EXCERPT PROVIDED:

+ + + + + + +

Maybe like moving from an electric powered DILDO to a gas lamp... yeah...


----------



## Wizardawd (Jun 6, 2012)

Just on Verizon I started with a forgotten model LG Flip -> Motorola Razr MAXX -> LG VX8300 - > Samsung Fascinate (CM7/ICS) ->SGS3 (And will definately be rooting and rom'ng.

Touchwiz may be improved, but still horrible. I mean, one of the key things I liked about ICS was being able to drop icons and it forms folders automatically. And with this I have to make a folder first. Ugh. And other little things about the app tray, notification bar (no wifi) and why does Verizon seriously put that bloat crap on? Does anyone actually use that crap? Rant mode off.....

Otherwise though, great upgrade from my SGS1. The Gnex guys I can see it not being that great sans SD card and 2gb system ram and slightly bigger display.

Wiz


----------



## johnomaz (Jul 18, 2011)

DroidX. Love my first android phone, but it was time. Enjoying my S3 so far and can't wait until the time start flowing. I want to make sure it's working right before I root and void my warranty.


----------



## Dr.m0x (Sep 14, 2011)

das7982 said:


> you left verizon for tmobile??? lmao. Wow. Thats like moving from electricity to gas lamps... you took a considerable step back in technology, coverage, speed, market share, innovation, etc. Sorry to hear that.

+ + + + + + +

EXERCISES:
1. In the phone upgrade thread, list every phone in Wizardawd's Verizon history, in order.
2. Write the next part of the phone upgrade thread, starting right after the quoted post from das7982.

DATASET EXTRACT:
+ + + + + + +

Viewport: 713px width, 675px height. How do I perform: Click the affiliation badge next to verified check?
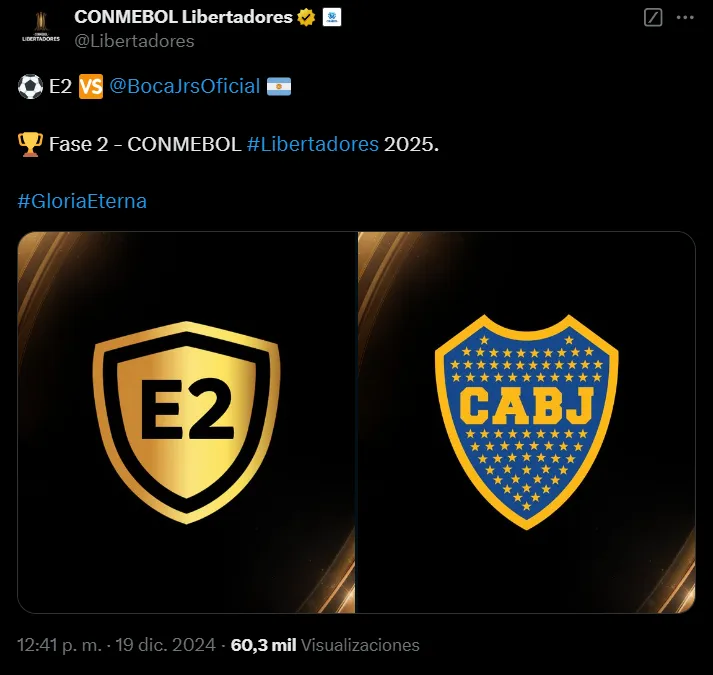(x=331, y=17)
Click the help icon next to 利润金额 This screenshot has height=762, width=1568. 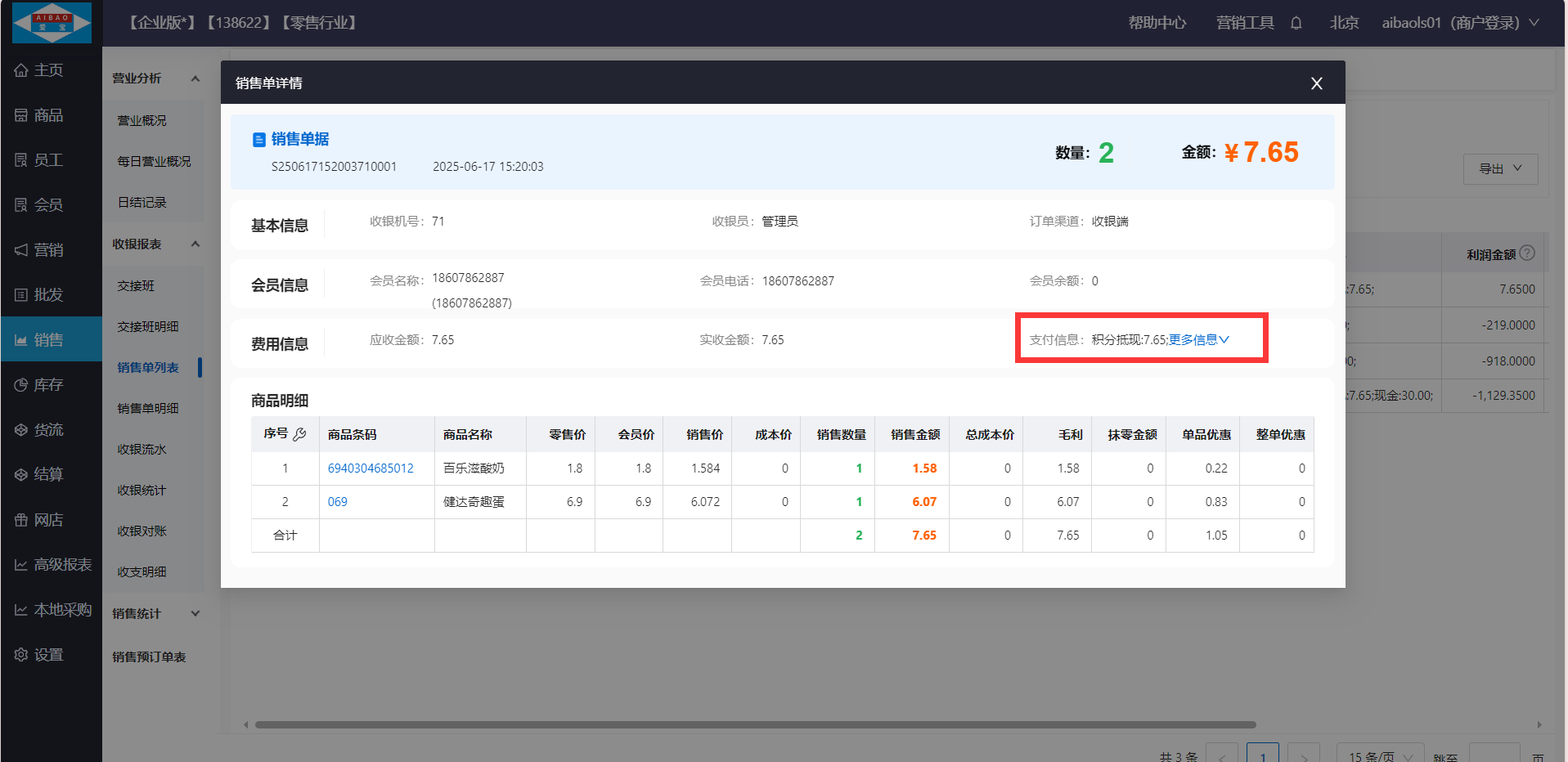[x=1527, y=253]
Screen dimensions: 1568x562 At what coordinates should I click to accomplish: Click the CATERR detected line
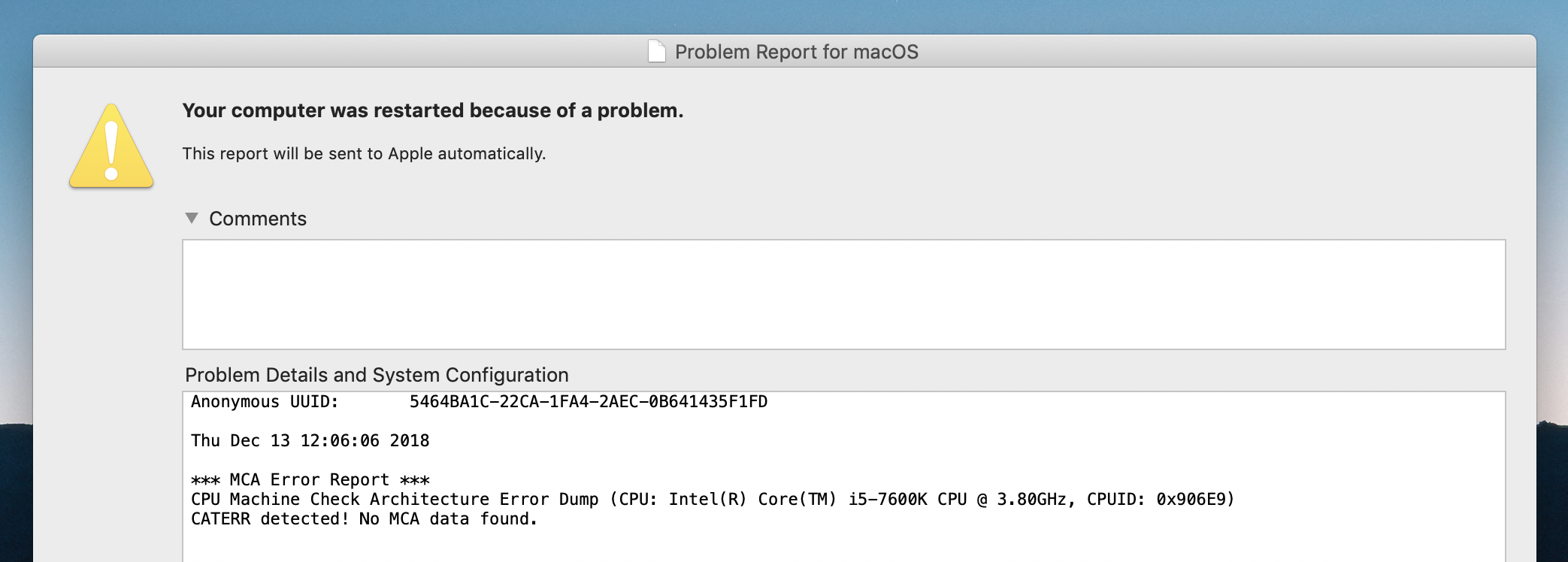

+ + + + + + +

ANSWERS IN ORDER:
1.
LG Flip
Motorola Razr MAXX
LG VX8300
Samsung Fascinate
SGS3

2.
I'm not even from the state's but I do know cdma sucks balls.

Sent from my GT-I9300 using Tapatalk 2


----------



## Vicious-Bassdj (Jun 22, 2011)

Dr.m0x said:


> I'm not even from the state's but I do know cdma sucks balls.
> 
> Sent from my GT-I9300 using Tapatalk 2


actually, no. When you have CDMA and LTE together, like on Verizon, it's lightning fast.

Sent from my Galaxy Nexus using RootzWiki


----------



## Wizardawd (Jun 6, 2012)

Dr.m0x said:


> I'm not even from the state's but I do know cdma sucks balls.
> 
> Sent from my GT-I9300 using Tapatalk 2


Here is why CDMA still exists in our country:

(1) Longer range per tower, and in a very large country with lots of open space in between cities, it's more value per tower. 1 tower can cover 310-30k people upto 18 miles. And at what.....250k per tower, one of the better deals.

(2) It was one of the first networks erected here, meaning it has a well established network. At least Verizon's is. My closest GSM Tmobile coverage is 3 hours away and AT&T's 4g HSPA network here locally is spotty at best and 1/2 the speed of Verizon's CDMA 3g. Mind you AT&T is new and the network is still throttled.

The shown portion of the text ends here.